Perhaps the most tragic event in Messner’s life was his divorce from his wife, Uschi, following which weaknesses began to show in him. “There are moments when naked despair breaks out of control and all I want to do is to die,” he wrote. Loneliness was far harder for him to overcome than reaching the summit of Nanga Parbat alone.

His climb of Everest without oxygen gave Messner a new sense of purpose and a rejuvenated psychology. He vowed “to do whatever it is I like doing provided only it doesn’t disturb anyone else.” He recognized that he was prepared to solo Nanga Parbat when he turned the “black loneliness” he had lived with since his divorce to “white loneliness”—his way of drawing strength only from himself.

Solo Nanga Parbat touches briefly on such subjects as the local Pakistani people, the trek, and Messner’s previous solo attempt. It also covers interesting climbing history on the “German mountain.” Although he cannot agree with the sentiment expressed, Messner quotes Willi Merkl, “The most decisive factor in the Himalaya is the collaboration of like- minded individuals, a community of labor which devotes itself, not to personal ambition, but is loyal to the main goal.” Messner far prefers Buhl’s individuality, saying, “Perhaps he understood how to exploit strength which others weren’t able to do.” Buhl’s strength, like Messner’s, was, of course, mental.

There are lessons for all of us in every chapter of this book. Messner often appears just as frail as the rest of us and has the same problems in life we all do. However, he solves them differently and more effectively by converting his worry, despair and tension into a positive climbing force. If, indeed, he is the world’s best mountaineer, it is because he uses adversity to build strength, controls his fear rather than overcoming it and shrewdly heeds his deepest emotions.

Although scattered paragraphs describe the climb itself, Messner focuses mainly on his thoughts throughout the narrative. I found the summit account anticlimactic, but the hair-raising descent brought the climb into perspective—he was lucky to be alive at the bottom. Where he had climbed a relatively safe route, Messner took the fastest, but most dangerous, route down—an avalanche gully in the middle of the face.
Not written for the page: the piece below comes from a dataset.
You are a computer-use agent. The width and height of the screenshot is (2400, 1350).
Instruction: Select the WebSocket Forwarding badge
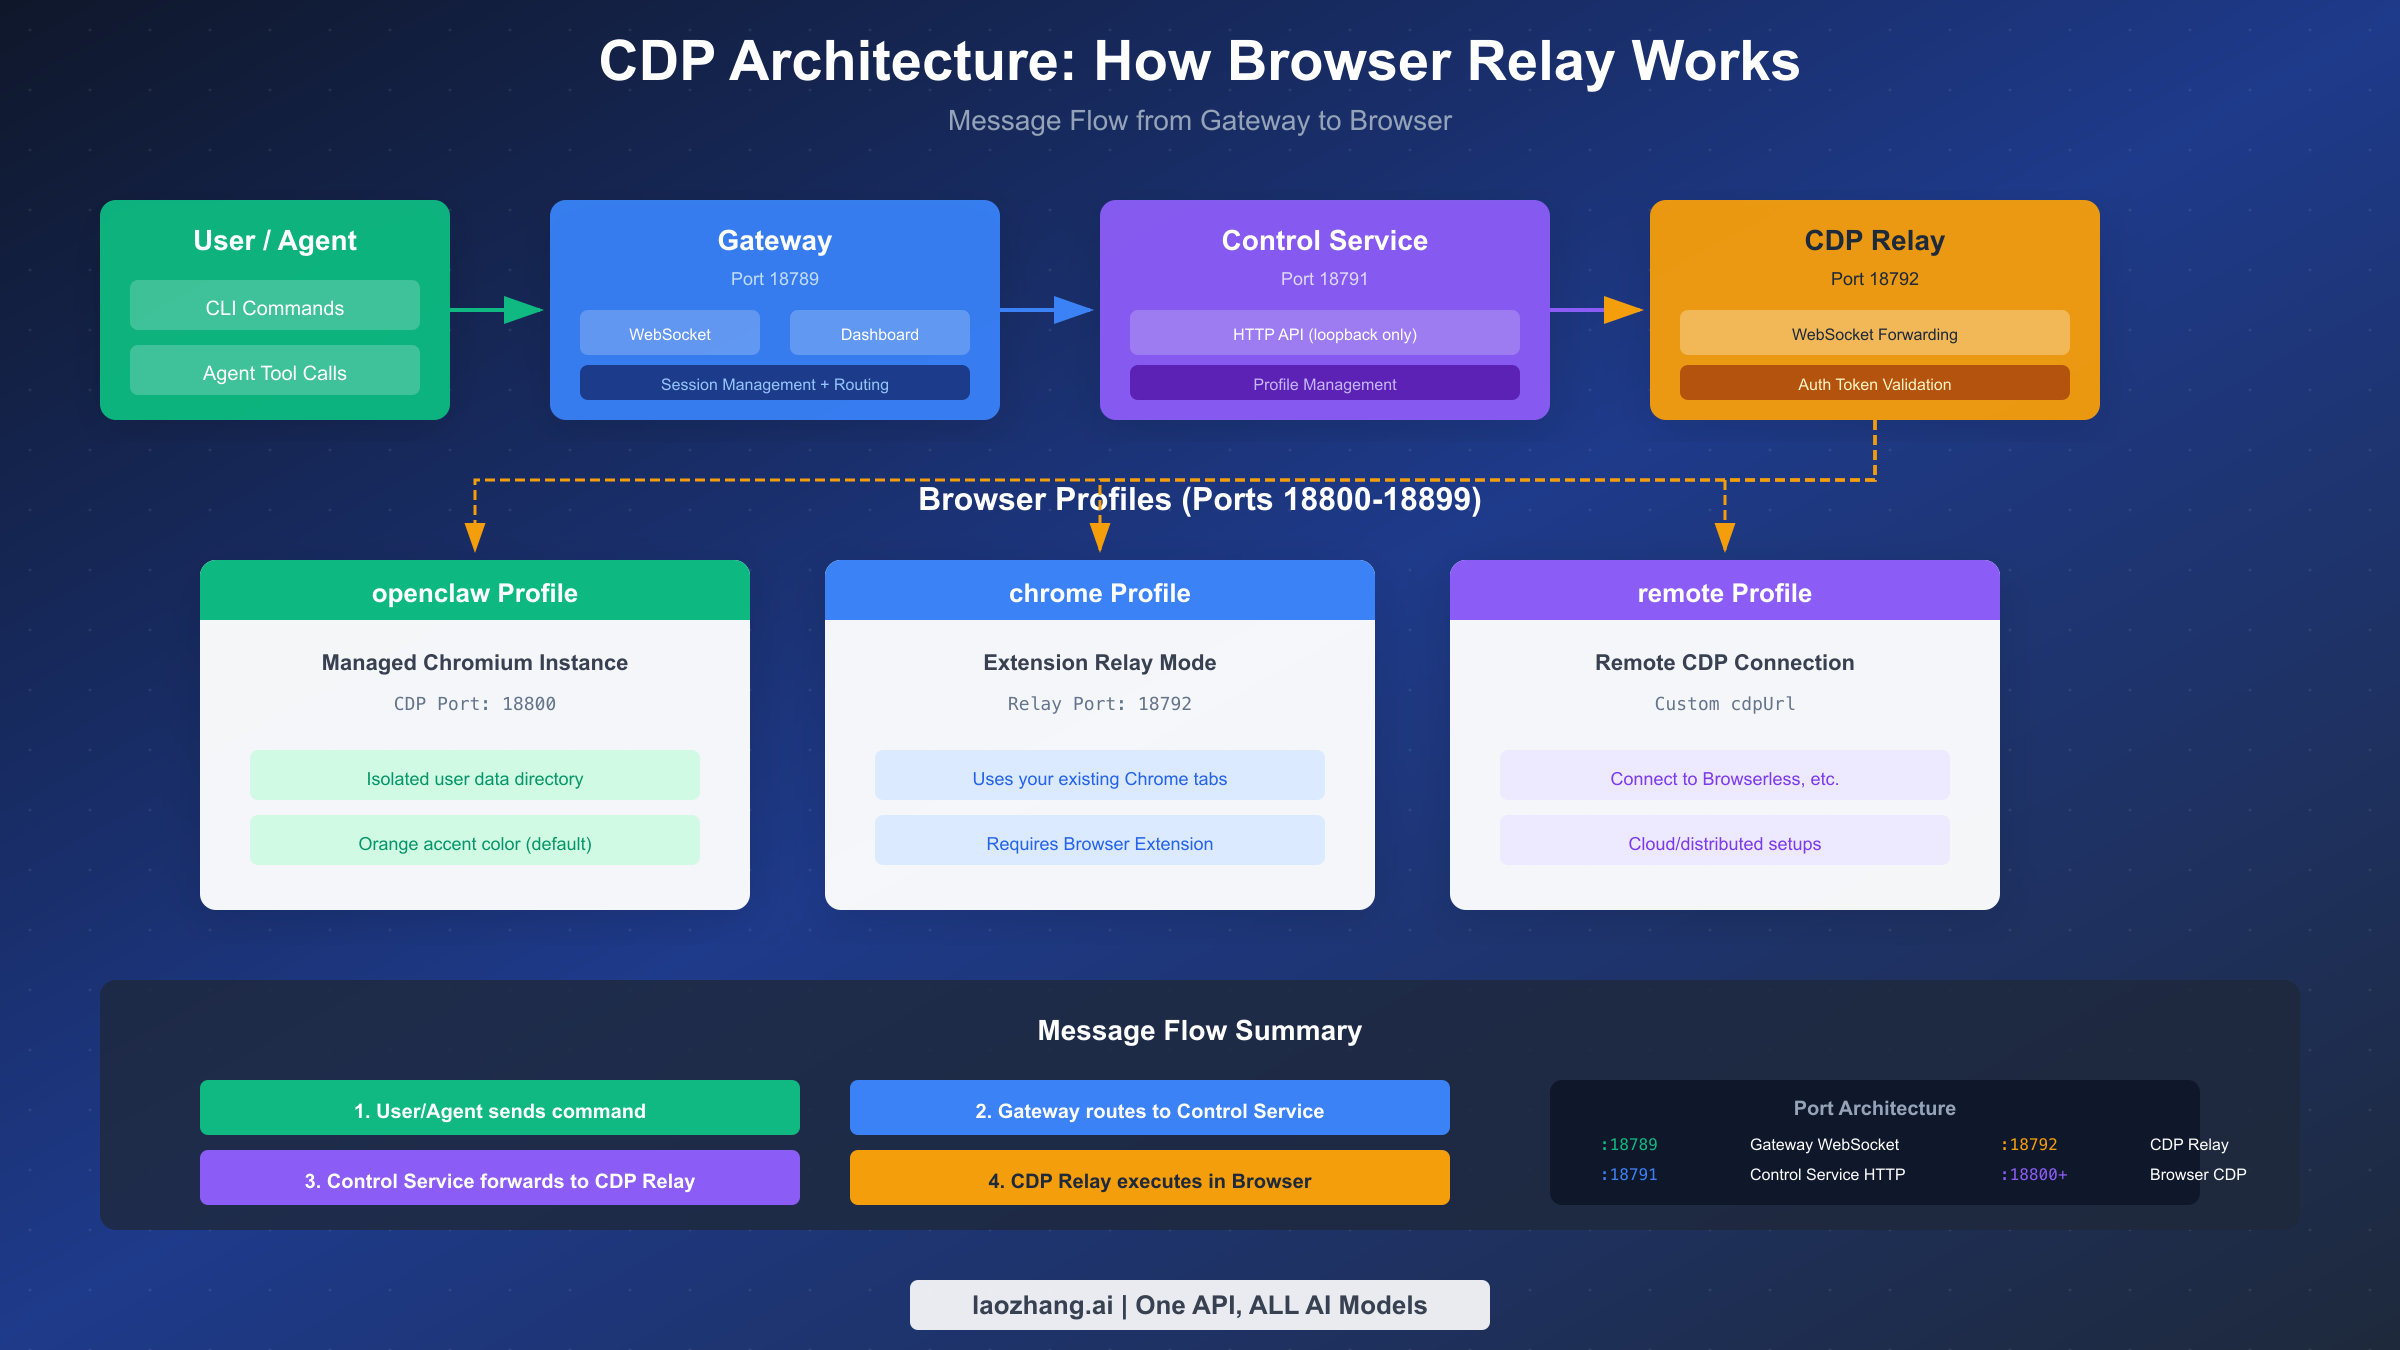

I feel that Messner goes too far in building an image of Nanga Parbat as the finest mountain in the world. To him, I’m sure Nanga Parbat or Diamir (meaning “King of all the mountains” in the local language) was his ultimate achievement at the time. Since then, he’s soloed Everest from the north and I’m sure he’ll accomplish even better feats. The “ultimate” is a moving target for us all.

The ascent of Nanga Parbat solo took mountaineering another big step forward. Everyone, I’m sure, can learn something from this incredible athlete’s experience.